A good understanding of the Internet requires a lot of knowledge. Let’s go through a brief introduction to all the terms you need to better understand web scraping.
HTTP or HyperText Transfer Protocol is the foundation of any data exchange on the web. As the name suggests, HTTP is a client-server convention. An HTTP client like a web browser, opens a connection to an HTTP server and sends a message, like: "Hey! What's up? Do you mind passing me those images?". The server typically offers a response, as the HTML code, and closes the connection.
Let's say you need to visit Google. If you type the address in the web browser and hit enter, the HTTP client (the browser) will send the following message to the server:
GET / HTTP/1.1
Host: google.com
Accept: text/html,application/xhtml+xml,application/xml;q=0.9,image/web\p,*/*;q=0.8
Accept-Encoding: gzip, deflate, sdch, br
Connection: keep-aliveUser-Agent: Mozilla/5.0 (Macintosh; Intel Mac OS X 10_11_6) AppleWebKit\/537.36 (KHTML, like Gecko) Chrome/56.0.2924.87 Safari/537.36
The first line of the message contains the request method (GET), the path we made the request to (in our case is just '/' because we only accessed www.google.com), the version of the HTTP protocol, and multiple headers, like Connection or User-Agent.
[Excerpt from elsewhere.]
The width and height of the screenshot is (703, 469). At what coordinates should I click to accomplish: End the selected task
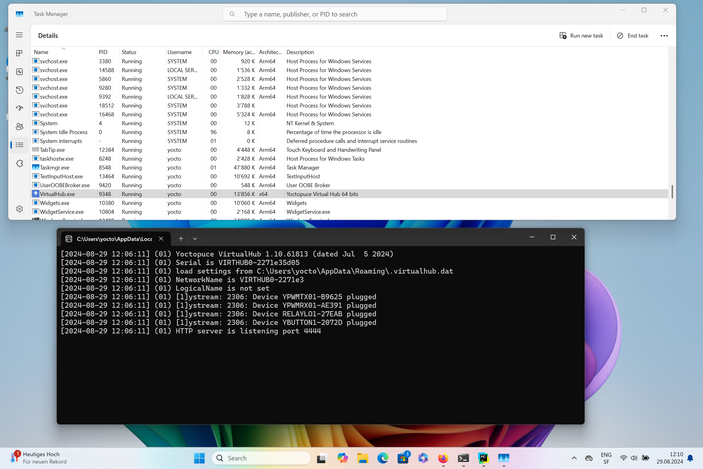point(633,36)
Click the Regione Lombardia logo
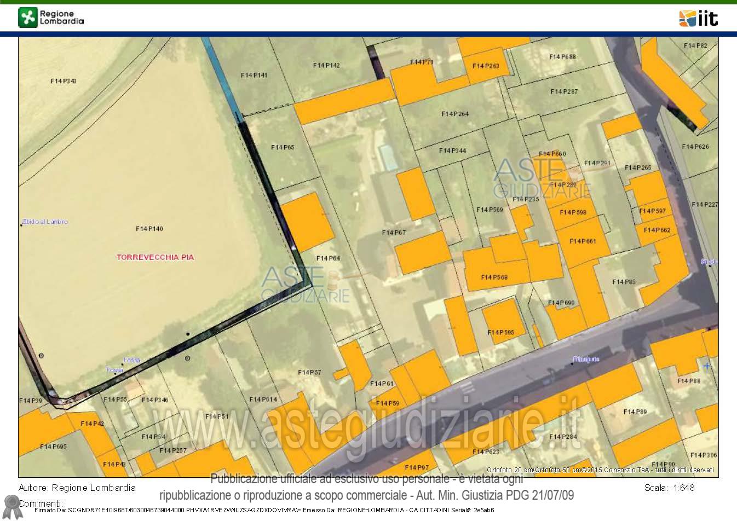 coord(51,18)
Let's talk about the most important header fields for the process:
- Host: The domain name of the server you accessed after you typed the address in the web browser and hit enter.
- User-Agent: Here we can see details regarding the client that made the request. I use a MacBook, as you can see from the __(Macintosh; Intel Mac OS X 10_11_6)__ part, and Chrome as the web browser __(Chrome/56.0.2924.87)__.
- Accept: By using this header, the client constrains the server to only send him some type of responses, like application/JSON or text/plain.
- Referrer: This header field contains the address of the page making the request. Websites use this header to change their content based on where the user comes from.
A server response can look like this:
HTTP/1.1 200 OK
Server: nginx/1.4.6 (Ubuntu) Content-Type: text/html; charset=utf-8
<!DOCTYPE html>
<html>
<head>
<title>Title of the document</title>
</head>
<body>The content of the document</body>
</html>
As you can see, on the first line there's the HTTP response code: **200 OK. This means that the scraping action was successful.
Now, if we would have sent the request using a web browser, it would have parsed the HTML code, obtained all the other assets like CSS, JavaScript files, images, and rendered the final version of the web page. In the steps below, we are going to try to automate this process.